JOHN BERMAN, CNN ANCHOR: This morning, 14 states are seeing an increase in new coronavirus cases when compared to last week. All the states there in red seeing an increase. Michigan in deep red. That's up more than 50 percent since last week.

So, nationwide, overall the numbers are still trending down. But as we look at those specific states, the question is, in those places, are we starting to see signs of a new surge?

So, I want to bring in Dr. Sanjay Gupta, CNN's Chief medical correspondent.

Sanjay, you know, you don't like seeing any red on that map, and Michigan, which I know holds a special place in your heart, to see it up 50 percent in a week, how alarming is that?

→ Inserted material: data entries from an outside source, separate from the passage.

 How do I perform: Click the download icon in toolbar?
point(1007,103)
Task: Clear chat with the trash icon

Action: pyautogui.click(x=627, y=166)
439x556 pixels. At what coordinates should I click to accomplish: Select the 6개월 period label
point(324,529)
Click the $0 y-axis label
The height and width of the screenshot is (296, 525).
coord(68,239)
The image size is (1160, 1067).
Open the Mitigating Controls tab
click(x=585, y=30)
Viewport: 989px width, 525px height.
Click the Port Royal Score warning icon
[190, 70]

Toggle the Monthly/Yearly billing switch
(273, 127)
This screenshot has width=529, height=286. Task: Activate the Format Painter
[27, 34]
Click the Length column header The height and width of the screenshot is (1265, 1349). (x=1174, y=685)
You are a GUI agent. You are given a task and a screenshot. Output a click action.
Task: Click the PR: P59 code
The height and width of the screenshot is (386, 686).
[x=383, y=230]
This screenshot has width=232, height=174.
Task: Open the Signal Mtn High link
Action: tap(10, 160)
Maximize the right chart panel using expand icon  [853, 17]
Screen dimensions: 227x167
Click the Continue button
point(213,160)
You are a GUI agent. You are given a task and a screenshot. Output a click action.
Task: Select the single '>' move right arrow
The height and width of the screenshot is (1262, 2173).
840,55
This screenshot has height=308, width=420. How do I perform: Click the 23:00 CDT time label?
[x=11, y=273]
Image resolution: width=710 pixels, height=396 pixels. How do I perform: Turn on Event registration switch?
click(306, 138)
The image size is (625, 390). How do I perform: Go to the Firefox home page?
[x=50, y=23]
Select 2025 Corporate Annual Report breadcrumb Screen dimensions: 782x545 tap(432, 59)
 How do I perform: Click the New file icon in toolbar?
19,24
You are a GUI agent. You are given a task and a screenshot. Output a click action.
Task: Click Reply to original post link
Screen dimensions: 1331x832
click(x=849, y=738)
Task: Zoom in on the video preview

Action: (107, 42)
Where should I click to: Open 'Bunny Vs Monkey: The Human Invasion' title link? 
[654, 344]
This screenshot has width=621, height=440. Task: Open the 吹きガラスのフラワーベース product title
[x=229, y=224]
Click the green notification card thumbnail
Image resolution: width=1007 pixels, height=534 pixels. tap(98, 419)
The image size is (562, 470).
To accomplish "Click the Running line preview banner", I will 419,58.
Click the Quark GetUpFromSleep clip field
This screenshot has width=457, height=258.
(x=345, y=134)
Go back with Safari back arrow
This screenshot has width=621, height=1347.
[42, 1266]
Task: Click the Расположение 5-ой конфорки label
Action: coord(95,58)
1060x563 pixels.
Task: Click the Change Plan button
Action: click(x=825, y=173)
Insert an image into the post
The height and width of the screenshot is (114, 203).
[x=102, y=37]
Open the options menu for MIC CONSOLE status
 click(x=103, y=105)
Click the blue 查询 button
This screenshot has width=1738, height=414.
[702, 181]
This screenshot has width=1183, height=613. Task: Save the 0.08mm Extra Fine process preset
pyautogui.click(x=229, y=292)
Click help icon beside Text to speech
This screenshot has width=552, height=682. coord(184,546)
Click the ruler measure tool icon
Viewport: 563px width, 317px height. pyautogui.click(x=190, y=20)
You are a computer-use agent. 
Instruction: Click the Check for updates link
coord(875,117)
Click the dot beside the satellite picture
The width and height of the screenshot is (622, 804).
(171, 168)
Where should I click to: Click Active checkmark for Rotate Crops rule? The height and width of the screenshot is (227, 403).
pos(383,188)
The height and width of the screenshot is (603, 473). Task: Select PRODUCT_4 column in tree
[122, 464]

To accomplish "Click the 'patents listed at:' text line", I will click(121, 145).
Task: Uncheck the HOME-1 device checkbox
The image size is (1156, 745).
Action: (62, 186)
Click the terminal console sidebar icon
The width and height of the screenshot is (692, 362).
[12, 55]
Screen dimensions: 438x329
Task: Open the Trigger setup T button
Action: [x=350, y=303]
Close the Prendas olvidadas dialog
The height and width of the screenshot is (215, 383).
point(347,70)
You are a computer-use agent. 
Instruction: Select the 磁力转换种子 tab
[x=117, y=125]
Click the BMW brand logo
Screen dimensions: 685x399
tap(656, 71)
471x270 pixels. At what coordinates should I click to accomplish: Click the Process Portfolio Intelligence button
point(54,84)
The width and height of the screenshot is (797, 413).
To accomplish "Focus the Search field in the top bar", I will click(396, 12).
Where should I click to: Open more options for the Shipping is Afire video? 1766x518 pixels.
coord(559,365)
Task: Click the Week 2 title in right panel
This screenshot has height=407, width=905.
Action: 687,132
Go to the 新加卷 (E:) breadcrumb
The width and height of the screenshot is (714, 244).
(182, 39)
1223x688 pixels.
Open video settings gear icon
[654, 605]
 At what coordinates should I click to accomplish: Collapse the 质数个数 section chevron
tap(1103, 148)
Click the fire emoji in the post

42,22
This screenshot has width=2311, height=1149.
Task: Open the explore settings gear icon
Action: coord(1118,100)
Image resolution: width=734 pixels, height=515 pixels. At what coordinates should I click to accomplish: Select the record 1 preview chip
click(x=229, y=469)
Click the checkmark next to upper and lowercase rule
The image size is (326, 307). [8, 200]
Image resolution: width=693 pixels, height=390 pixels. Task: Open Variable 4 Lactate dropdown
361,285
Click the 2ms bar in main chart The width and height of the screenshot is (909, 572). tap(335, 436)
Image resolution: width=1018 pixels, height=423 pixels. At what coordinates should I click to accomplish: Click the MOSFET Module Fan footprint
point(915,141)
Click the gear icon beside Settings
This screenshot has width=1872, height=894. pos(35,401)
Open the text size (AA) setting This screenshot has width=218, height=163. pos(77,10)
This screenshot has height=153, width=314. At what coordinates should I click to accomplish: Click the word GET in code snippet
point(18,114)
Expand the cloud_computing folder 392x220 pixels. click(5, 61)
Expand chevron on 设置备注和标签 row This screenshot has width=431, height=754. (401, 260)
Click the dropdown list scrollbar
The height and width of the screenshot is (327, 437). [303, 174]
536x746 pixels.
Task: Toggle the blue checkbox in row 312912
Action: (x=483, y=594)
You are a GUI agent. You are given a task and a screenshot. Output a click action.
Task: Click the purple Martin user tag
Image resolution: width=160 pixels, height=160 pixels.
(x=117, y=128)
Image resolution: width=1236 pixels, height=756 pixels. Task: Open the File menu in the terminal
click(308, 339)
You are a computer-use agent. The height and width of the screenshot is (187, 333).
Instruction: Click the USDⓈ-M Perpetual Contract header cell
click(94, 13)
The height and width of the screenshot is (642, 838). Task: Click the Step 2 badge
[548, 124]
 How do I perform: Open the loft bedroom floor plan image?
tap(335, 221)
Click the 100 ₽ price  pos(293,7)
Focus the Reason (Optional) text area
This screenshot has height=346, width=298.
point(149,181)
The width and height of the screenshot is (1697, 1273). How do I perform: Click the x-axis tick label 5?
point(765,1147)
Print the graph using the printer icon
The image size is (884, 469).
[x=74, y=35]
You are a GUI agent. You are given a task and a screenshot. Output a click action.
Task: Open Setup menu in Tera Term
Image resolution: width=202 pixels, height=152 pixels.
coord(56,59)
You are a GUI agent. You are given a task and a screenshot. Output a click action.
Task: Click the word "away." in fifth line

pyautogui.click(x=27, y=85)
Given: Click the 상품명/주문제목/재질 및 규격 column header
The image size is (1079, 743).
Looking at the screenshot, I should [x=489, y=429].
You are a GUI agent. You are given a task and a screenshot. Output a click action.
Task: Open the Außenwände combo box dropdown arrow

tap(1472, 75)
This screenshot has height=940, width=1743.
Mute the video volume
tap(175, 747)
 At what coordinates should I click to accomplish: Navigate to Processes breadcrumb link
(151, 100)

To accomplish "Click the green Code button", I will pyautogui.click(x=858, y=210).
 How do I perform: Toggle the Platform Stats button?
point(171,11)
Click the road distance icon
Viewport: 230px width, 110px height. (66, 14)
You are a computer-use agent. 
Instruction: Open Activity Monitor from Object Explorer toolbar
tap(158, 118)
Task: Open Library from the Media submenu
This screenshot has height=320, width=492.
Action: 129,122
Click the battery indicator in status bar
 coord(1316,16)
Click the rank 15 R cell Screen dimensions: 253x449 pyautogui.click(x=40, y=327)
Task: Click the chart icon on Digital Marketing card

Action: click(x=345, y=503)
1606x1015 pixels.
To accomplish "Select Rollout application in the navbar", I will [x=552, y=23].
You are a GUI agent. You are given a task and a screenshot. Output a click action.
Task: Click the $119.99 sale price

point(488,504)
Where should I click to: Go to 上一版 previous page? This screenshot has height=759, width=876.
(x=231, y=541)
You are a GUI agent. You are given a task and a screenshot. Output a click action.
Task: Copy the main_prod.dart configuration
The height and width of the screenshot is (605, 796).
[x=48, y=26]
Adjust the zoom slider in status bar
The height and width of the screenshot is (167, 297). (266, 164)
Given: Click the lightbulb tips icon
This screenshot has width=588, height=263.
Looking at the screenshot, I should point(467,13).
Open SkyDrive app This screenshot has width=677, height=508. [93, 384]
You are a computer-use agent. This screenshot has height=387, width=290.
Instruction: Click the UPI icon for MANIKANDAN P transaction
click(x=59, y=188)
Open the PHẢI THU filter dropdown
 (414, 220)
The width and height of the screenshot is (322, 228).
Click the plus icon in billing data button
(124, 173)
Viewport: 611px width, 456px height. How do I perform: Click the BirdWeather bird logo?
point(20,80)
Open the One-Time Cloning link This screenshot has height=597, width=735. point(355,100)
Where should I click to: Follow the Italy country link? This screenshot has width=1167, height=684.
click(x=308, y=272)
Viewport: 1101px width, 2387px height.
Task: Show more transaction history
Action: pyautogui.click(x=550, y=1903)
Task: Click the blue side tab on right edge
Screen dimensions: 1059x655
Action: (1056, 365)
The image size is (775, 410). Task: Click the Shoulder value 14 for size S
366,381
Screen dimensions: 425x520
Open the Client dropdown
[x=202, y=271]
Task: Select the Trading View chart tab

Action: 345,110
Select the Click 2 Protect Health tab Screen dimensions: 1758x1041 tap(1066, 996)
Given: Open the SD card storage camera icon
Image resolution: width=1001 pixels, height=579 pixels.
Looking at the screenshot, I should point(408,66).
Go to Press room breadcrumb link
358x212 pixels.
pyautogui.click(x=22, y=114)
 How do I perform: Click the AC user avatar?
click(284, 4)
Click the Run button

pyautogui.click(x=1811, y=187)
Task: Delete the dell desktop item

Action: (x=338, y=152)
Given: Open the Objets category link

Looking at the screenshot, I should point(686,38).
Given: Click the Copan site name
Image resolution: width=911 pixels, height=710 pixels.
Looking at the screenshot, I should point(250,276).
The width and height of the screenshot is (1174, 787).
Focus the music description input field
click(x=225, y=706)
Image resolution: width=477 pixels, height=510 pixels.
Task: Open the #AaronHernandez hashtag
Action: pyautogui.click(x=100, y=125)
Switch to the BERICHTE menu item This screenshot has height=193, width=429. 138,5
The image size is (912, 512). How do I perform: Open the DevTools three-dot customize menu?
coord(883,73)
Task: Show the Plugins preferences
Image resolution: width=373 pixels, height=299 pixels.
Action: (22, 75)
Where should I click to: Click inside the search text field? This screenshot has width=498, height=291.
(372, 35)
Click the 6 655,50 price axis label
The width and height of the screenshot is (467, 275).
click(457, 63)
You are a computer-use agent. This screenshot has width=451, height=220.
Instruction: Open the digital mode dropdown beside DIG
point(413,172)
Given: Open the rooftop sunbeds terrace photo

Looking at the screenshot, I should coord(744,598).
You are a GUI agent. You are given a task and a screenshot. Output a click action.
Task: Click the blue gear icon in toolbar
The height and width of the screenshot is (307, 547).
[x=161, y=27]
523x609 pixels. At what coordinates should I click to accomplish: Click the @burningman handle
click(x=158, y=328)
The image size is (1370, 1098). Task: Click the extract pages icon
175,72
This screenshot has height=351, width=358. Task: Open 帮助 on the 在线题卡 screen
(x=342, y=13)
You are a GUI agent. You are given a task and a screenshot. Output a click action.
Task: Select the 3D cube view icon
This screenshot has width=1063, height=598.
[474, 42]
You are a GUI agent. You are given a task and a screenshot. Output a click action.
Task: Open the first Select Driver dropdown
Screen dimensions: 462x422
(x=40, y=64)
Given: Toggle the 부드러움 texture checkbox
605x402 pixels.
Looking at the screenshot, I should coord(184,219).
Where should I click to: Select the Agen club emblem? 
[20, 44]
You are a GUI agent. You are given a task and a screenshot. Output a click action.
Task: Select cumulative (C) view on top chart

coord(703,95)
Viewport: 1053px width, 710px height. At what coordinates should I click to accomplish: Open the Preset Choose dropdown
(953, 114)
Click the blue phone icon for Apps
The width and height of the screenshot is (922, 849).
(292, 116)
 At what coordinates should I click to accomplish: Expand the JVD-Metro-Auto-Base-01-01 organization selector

DR. SANJAY GUPTA, CNN CHIEF MEDICAL CORRESPONDENT: Well, this is -- this is concerning. I mean a lot of people have obviously been talking about these potential surges, you know, going into this time of the year. I mean this is what we saw last year around this time.

There's a couple things I think that are important and I've been talking to some folks even this morning about it. What it -- what really is driving these surges? I think it's important to know what's driving it, what's not driving it.

So, for example, a lot of people talking about these variants. This variant from the U.K. has been here since probably mid, early December. In some states -- we know it's in 49 states now. In some states we know it's become more dominant than others. But in Florida, for example, where it's become dominant, cases continue to go down.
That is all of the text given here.